Start of Block

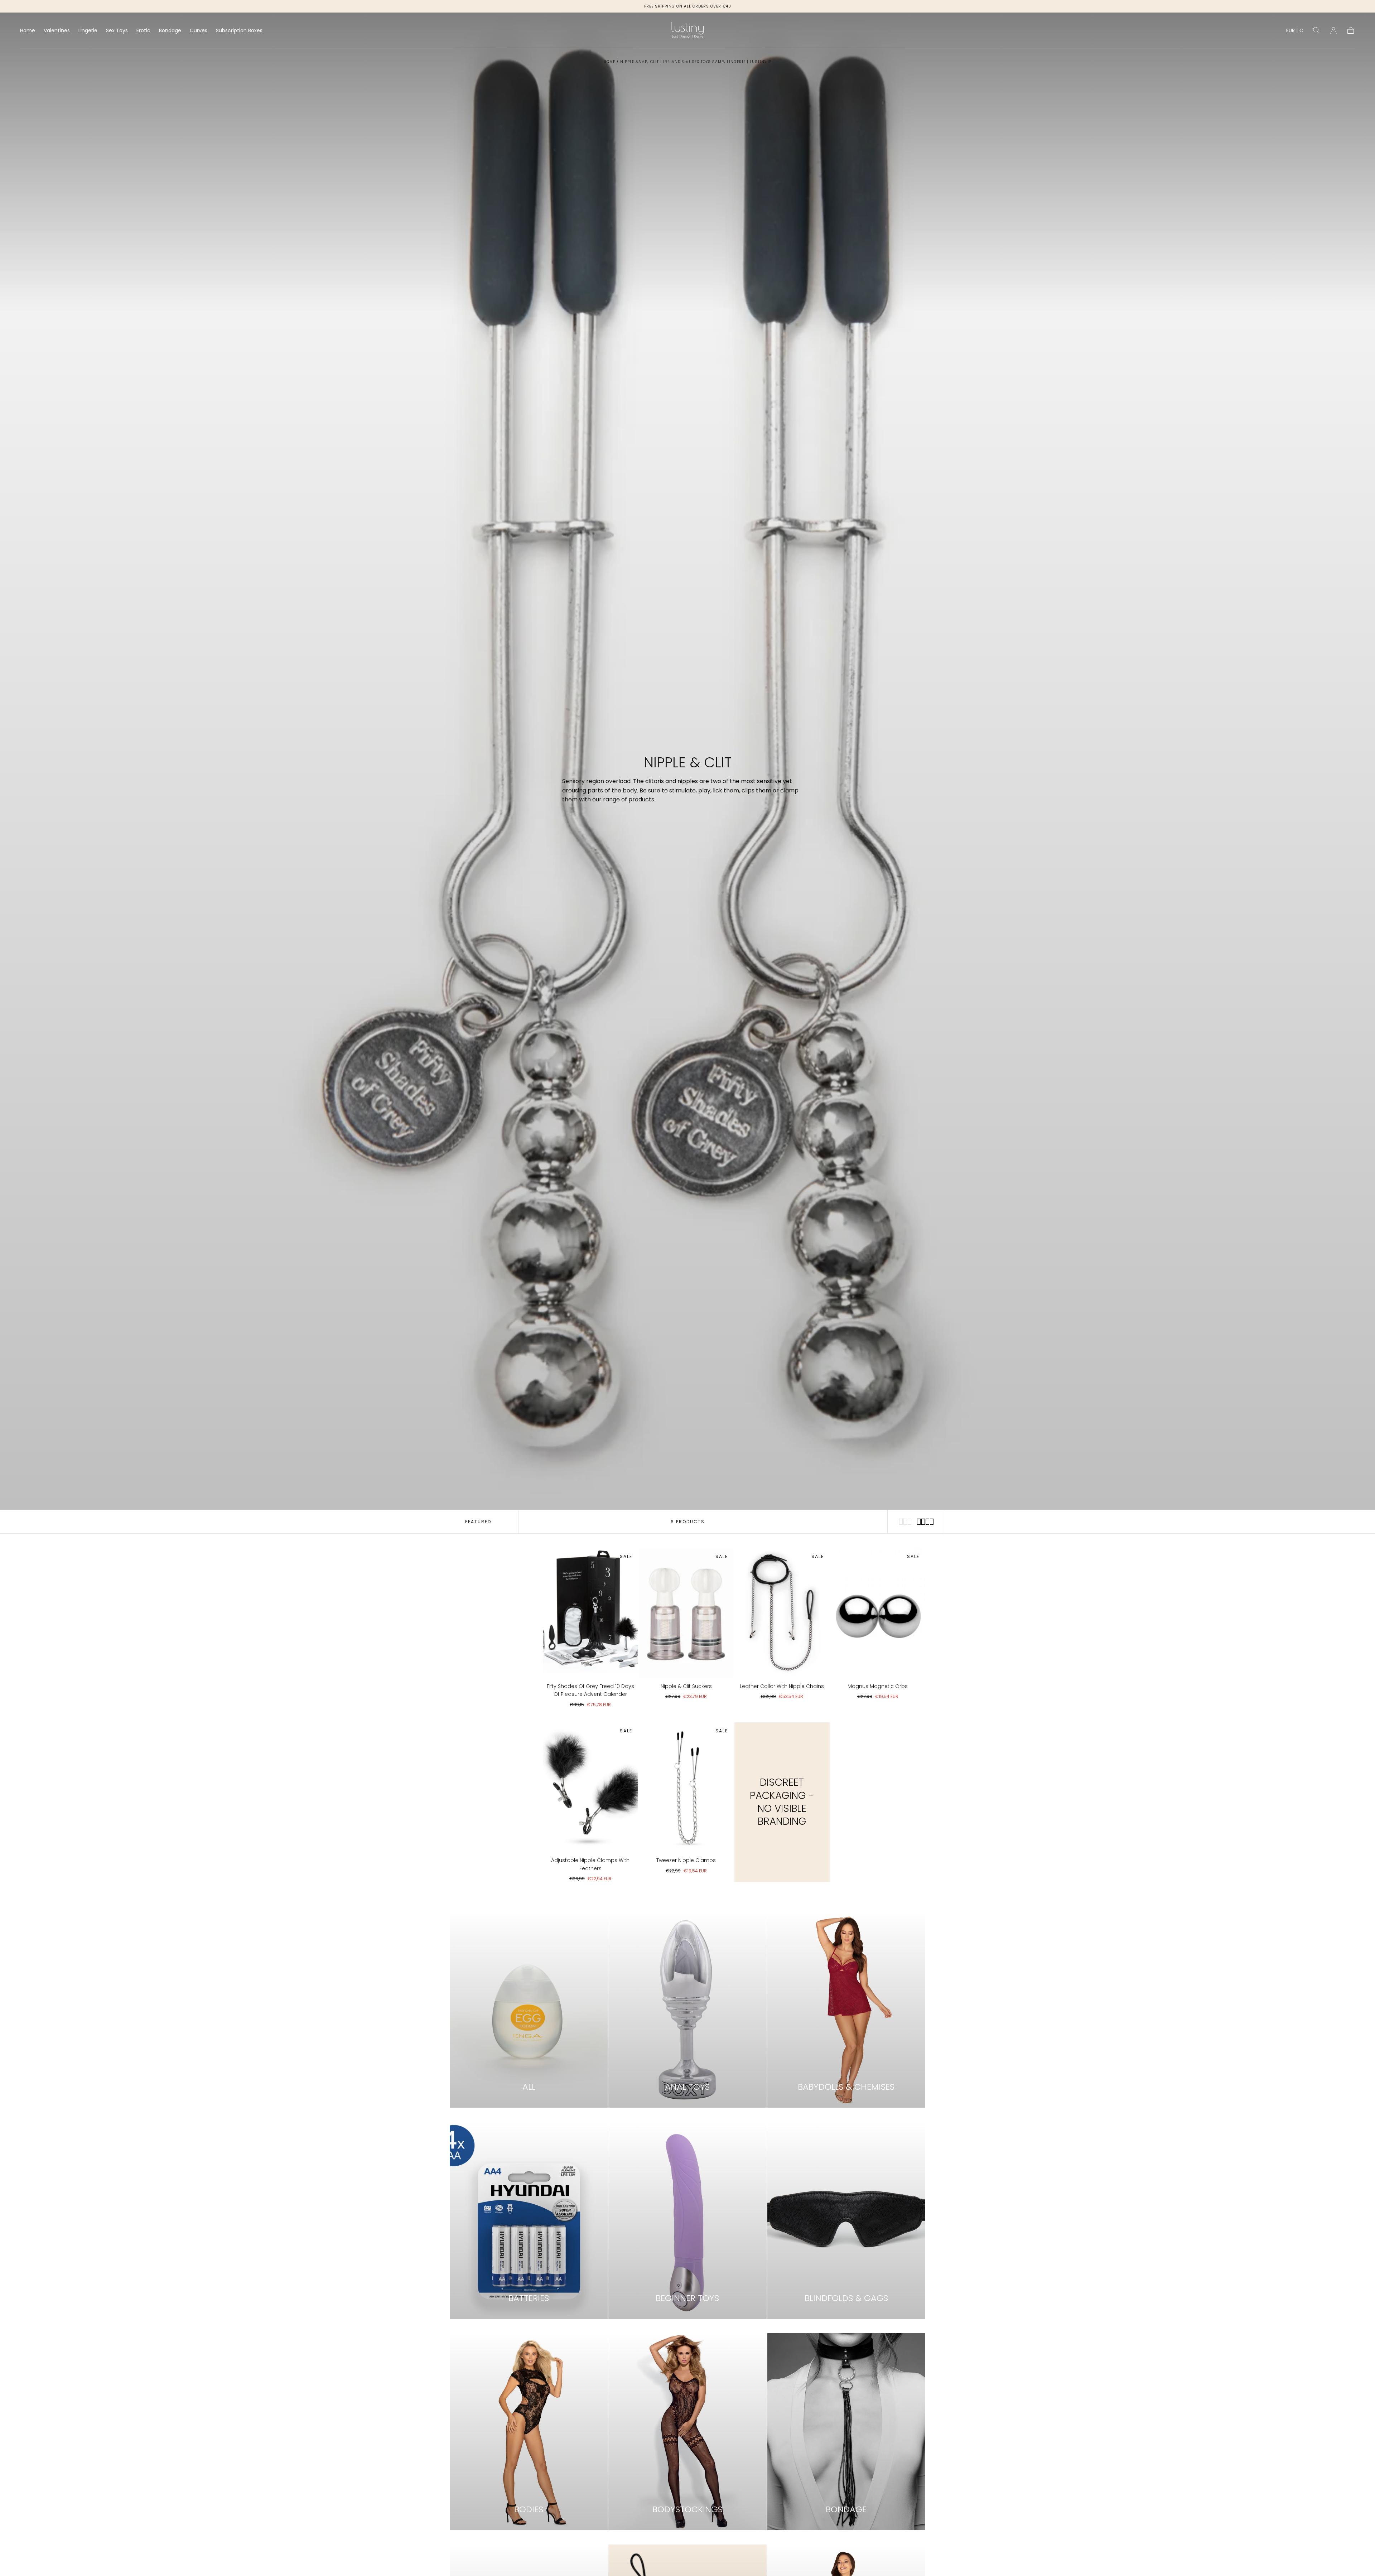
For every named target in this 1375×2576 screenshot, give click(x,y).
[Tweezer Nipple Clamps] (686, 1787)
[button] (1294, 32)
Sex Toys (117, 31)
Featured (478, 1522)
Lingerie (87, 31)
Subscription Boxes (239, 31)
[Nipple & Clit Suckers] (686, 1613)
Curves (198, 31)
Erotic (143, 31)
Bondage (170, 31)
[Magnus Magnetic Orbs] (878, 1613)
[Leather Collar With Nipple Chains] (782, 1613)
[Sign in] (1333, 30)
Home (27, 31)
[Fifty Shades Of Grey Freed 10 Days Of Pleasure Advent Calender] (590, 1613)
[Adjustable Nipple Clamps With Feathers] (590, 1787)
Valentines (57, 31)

End of Block

• [EXERCISE REQUIREMENTS] When pictures appear among the entries, skip them and copy all remaining text precisely.

• [YOUR SOLUTION]
For every named target in this 1375×2576 screenshot, give click(x,y).
[Tweezer Nipple Clamps] (686, 1787)
[button] (1294, 32)
Sex Toys (117, 31)
Featured (478, 1522)
Lingerie (87, 31)
Subscription Boxes (239, 31)
[Nipple & Clit Suckers] (686, 1613)
Curves (198, 31)
Erotic (143, 31)
Bondage (170, 31)
[Magnus Magnetic Orbs] (878, 1613)
[Leather Collar With Nipple Chains] (782, 1613)
[Sign in] (1333, 30)
Home (27, 31)
[Fifty Shades Of Grey Freed 10 Days Of Pleasure Advent Calender] (590, 1613)
[Adjustable Nipple Clamps With Feathers] (590, 1787)
Valentines (57, 31)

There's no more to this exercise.